::: Entries supplied

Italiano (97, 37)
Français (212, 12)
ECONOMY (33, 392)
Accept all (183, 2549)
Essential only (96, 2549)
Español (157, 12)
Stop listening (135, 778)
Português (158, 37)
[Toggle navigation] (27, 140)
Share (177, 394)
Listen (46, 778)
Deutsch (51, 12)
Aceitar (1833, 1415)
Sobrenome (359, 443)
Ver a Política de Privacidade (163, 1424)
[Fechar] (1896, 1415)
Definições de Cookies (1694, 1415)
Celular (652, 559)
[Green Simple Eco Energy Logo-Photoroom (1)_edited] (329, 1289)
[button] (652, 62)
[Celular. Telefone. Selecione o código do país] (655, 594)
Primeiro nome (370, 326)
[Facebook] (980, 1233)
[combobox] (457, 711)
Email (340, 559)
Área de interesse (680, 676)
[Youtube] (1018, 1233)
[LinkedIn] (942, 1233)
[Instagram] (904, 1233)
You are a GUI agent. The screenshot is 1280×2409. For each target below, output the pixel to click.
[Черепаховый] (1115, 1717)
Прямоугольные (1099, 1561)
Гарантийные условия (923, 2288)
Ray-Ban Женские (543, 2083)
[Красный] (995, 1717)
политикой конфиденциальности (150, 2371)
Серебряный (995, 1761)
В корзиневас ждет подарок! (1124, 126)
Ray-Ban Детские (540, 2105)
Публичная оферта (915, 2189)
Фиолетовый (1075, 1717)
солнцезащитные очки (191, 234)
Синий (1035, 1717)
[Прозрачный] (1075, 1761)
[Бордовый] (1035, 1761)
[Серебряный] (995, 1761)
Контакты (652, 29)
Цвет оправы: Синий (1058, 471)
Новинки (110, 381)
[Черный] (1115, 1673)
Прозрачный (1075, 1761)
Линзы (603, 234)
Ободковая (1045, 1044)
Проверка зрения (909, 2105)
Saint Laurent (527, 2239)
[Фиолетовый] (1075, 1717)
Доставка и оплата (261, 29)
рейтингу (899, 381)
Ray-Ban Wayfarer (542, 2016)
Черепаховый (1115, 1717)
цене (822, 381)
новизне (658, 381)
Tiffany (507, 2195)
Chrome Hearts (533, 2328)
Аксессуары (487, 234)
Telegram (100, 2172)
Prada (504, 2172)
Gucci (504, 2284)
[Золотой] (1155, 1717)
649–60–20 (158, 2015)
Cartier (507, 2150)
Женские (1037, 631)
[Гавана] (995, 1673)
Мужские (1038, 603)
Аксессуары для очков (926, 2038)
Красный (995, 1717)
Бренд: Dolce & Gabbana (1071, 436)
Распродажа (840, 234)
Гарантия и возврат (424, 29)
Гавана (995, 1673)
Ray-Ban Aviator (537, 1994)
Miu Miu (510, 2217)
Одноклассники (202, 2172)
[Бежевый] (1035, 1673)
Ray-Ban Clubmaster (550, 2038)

::::::

(Exercise details) Every word of every entry must be returned as it appears.

(Response to this exercise)
Italiano (97, 37)
Français (212, 12)
ECONOMY (33, 392)
Accept all (183, 2549)
Essential only (96, 2549)
Español (157, 12)
Stop listening (135, 778)
Português (158, 37)
[Toggle navigation] (27, 140)
Share (177, 394)
Listen (46, 778)
Deutsch (51, 12)
Aceitar (1833, 1415)
Sobrenome (359, 443)
Ver a Política de Privacidade (163, 1424)
[Fechar] (1896, 1415)
Definições de Cookies (1694, 1415)
Celular (652, 559)
[Green Simple Eco Energy Logo-Photoroom (1)_edited] (329, 1289)
[button] (652, 62)
[Celular. Telefone. Selecione o código do país] (655, 594)
Primeiro nome (370, 326)
[Facebook] (980, 1233)
[combobox] (457, 711)
Email (340, 559)
Área de interesse (680, 676)
[Youtube] (1018, 1233)
[LinkedIn] (942, 1233)
[Instagram] (904, 1233)
You are a GUI agent. The screenshot is 1280×2409. For each target below, output the pixel to click.
[Черепаховый] (1115, 1717)
Прямоугольные (1099, 1561)
Гарантийные условия (923, 2288)
Ray-Ban Женские (543, 2083)
[Красный] (995, 1717)
политикой конфиденциальности (150, 2371)
Серебряный (995, 1761)
В корзиневас ждет подарок! (1124, 126)
Ray-Ban Детские (540, 2105)
Публичная оферта (915, 2189)
Фиолетовый (1075, 1717)
солнцезащитные очки (191, 234)
Синий (1035, 1717)
[Прозрачный] (1075, 1761)
[Бордовый] (1035, 1761)
[Серебряный] (995, 1761)
Контакты (652, 29)
Цвет оправы: Синий (1058, 471)
Новинки (110, 381)
[Черный] (1115, 1673)
Прозрачный (1075, 1761)
Линзы (603, 234)
Ободковая (1045, 1044)
Проверка зрения (909, 2105)
Saint Laurent (527, 2239)
[Фиолетовый] (1075, 1717)
Доставка и оплата (261, 29)
рейтингу (899, 381)
Ray-Ban Wayfarer (542, 2016)
Черепаховый (1115, 1717)
цене (822, 381)
новизне (658, 381)
Tiffany (507, 2195)
Chrome Hearts (533, 2328)
Аксессуары (487, 234)
Telegram (100, 2172)
Prada (504, 2172)
Gucci (504, 2284)
[Золотой] (1155, 1717)
649–60–20 (158, 2015)
Cartier (507, 2150)
Женские (1037, 631)
[Гавана] (995, 1673)
Мужские (1038, 603)
Аксессуары для очков (926, 2038)
Красный (995, 1717)
Бренд: Dolce & Gabbana (1071, 436)
Распродажа (840, 234)
Гарантия и возврат (424, 29)
Гавана (995, 1673)
Ray-Ban Aviator (537, 1994)
Miu Miu (510, 2217)
Одноклассники (202, 2172)
[Бежевый] (1035, 1673)
Ray-Ban Clubmaster (550, 2038)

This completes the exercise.